Going down the listing below, print exactly each line from the one with "This screenshot has width=932, height=507." up to and including the one with "The height and width of the screenshot is (1080, 1080).", and skip the rest.

#### STUDY MATERIAL

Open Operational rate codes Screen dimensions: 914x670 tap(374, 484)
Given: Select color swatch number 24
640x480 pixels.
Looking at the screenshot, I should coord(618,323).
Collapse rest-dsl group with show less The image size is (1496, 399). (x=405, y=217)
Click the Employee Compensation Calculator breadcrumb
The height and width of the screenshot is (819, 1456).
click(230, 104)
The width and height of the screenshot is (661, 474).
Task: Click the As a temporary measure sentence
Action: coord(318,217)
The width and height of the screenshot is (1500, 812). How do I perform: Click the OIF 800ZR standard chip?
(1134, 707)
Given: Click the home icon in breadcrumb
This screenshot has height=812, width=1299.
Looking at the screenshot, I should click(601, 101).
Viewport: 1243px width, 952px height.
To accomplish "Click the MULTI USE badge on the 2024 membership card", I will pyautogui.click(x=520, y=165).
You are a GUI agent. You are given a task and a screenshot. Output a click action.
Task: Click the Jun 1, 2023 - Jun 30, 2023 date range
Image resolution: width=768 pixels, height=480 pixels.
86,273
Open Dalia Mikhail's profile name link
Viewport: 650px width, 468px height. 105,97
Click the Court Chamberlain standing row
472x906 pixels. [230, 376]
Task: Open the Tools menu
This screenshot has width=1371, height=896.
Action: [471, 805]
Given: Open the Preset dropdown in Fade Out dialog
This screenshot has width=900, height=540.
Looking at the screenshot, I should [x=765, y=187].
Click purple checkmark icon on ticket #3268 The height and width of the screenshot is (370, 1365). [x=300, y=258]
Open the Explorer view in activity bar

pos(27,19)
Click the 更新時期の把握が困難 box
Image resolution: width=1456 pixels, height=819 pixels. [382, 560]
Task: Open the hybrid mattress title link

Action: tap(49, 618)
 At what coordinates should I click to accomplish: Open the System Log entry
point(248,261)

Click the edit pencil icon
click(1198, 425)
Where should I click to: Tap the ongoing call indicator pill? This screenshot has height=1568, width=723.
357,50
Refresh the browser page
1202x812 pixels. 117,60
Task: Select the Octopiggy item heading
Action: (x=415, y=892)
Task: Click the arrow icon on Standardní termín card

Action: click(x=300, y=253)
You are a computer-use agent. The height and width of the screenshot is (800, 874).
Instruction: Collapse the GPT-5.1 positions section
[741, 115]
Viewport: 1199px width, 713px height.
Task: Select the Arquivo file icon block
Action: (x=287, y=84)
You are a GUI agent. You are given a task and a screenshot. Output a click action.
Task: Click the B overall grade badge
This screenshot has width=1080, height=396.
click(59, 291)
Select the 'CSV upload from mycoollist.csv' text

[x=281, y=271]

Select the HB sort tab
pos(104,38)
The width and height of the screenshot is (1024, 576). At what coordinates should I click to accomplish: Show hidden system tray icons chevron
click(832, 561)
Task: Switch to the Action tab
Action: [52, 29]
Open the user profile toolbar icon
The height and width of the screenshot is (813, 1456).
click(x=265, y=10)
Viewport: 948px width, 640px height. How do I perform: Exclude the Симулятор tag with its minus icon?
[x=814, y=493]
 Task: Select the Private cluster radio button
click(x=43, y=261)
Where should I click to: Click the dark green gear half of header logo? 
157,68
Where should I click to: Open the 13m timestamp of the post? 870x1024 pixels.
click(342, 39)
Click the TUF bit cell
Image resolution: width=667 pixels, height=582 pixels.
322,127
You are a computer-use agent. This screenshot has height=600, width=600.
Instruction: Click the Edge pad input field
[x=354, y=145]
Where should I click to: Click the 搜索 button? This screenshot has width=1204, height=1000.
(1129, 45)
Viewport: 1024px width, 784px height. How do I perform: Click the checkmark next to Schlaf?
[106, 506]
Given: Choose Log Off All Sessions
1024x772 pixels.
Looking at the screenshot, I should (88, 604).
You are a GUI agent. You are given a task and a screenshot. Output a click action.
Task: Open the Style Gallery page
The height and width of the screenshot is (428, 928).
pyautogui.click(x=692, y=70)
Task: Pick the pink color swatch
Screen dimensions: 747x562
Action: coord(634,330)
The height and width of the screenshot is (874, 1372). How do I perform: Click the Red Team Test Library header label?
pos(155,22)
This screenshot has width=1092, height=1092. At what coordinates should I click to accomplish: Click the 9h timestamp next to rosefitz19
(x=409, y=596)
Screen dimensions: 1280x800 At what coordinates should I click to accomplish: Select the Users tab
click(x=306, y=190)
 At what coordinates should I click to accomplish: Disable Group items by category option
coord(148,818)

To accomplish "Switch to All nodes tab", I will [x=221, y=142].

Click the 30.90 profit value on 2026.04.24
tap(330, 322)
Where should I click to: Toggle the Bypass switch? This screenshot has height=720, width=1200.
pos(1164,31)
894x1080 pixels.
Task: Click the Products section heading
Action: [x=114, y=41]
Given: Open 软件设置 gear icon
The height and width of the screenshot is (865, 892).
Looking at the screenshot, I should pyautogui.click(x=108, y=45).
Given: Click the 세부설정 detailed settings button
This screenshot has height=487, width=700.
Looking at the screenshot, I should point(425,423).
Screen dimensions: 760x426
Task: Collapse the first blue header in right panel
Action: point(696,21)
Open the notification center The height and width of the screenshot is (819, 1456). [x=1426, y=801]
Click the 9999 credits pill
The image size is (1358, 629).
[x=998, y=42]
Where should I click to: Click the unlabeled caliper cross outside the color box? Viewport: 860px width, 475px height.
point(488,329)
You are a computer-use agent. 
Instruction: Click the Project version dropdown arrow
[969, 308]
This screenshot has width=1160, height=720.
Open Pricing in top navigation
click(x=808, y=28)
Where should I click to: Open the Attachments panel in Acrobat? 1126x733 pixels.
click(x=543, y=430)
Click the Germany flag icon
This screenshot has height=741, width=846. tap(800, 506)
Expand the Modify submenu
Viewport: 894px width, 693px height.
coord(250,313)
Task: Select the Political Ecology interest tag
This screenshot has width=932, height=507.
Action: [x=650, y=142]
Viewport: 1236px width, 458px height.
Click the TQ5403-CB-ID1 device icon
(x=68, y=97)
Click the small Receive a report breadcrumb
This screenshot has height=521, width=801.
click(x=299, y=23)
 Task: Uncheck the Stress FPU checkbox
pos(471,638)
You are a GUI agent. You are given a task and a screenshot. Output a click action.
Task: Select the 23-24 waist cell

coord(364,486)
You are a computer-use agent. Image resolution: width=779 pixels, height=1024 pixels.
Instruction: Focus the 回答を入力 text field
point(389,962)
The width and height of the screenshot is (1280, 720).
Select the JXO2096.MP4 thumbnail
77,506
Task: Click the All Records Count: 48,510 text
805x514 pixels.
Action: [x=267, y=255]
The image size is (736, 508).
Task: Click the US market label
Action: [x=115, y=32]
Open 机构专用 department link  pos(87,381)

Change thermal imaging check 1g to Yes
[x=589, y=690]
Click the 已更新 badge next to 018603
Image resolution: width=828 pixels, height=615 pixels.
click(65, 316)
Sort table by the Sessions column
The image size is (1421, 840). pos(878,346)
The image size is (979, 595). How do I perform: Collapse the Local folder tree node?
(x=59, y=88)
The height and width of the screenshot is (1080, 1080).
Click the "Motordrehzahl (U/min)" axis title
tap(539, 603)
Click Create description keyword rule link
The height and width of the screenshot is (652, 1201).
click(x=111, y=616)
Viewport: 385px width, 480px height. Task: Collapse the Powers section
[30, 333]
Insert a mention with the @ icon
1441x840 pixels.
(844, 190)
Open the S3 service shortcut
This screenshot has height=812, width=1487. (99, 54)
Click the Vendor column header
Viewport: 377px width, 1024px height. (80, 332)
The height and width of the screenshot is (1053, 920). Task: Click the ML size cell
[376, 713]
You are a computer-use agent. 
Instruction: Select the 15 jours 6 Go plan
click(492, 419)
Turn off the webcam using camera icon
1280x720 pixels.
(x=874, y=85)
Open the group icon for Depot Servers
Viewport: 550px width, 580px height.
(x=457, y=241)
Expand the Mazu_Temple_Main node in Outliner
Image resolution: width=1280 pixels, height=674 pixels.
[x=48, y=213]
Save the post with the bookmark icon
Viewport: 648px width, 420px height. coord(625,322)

########

### ANSWER FOR THE TASK
This screenshot has width=932, height=507.
Action: [x=650, y=142]
Viewport: 1236px width, 458px height.
Click the TQ5403-CB-ID1 device icon
(x=68, y=97)
Click the small Receive a report breadcrumb
This screenshot has height=521, width=801.
click(x=299, y=23)
 Task: Uncheck the Stress FPU checkbox
pos(471,638)
You are a GUI agent. You are given a task and a screenshot. Output a click action.
Task: Select the 23-24 waist cell

coord(364,486)
You are a computer-use agent. Image resolution: width=779 pixels, height=1024 pixels.
Instruction: Focus the 回答を入力 text field
point(389,962)
The width and height of the screenshot is (1280, 720).
Select the JXO2096.MP4 thumbnail
77,506
Task: Click the All Records Count: 48,510 text
805x514 pixels.
Action: [x=267, y=255]
The image size is (736, 508).
Task: Click the US market label
Action: [x=115, y=32]
Open 机构专用 department link  pos(87,381)

Change thermal imaging check 1g to Yes
[x=589, y=690]
Click the 已更新 badge next to 018603
Image resolution: width=828 pixels, height=615 pixels.
click(65, 316)
Sort table by the Sessions column
The image size is (1421, 840). pos(878,346)
The image size is (979, 595). How do I perform: Collapse the Local folder tree node?
(x=59, y=88)
The height and width of the screenshot is (1080, 1080).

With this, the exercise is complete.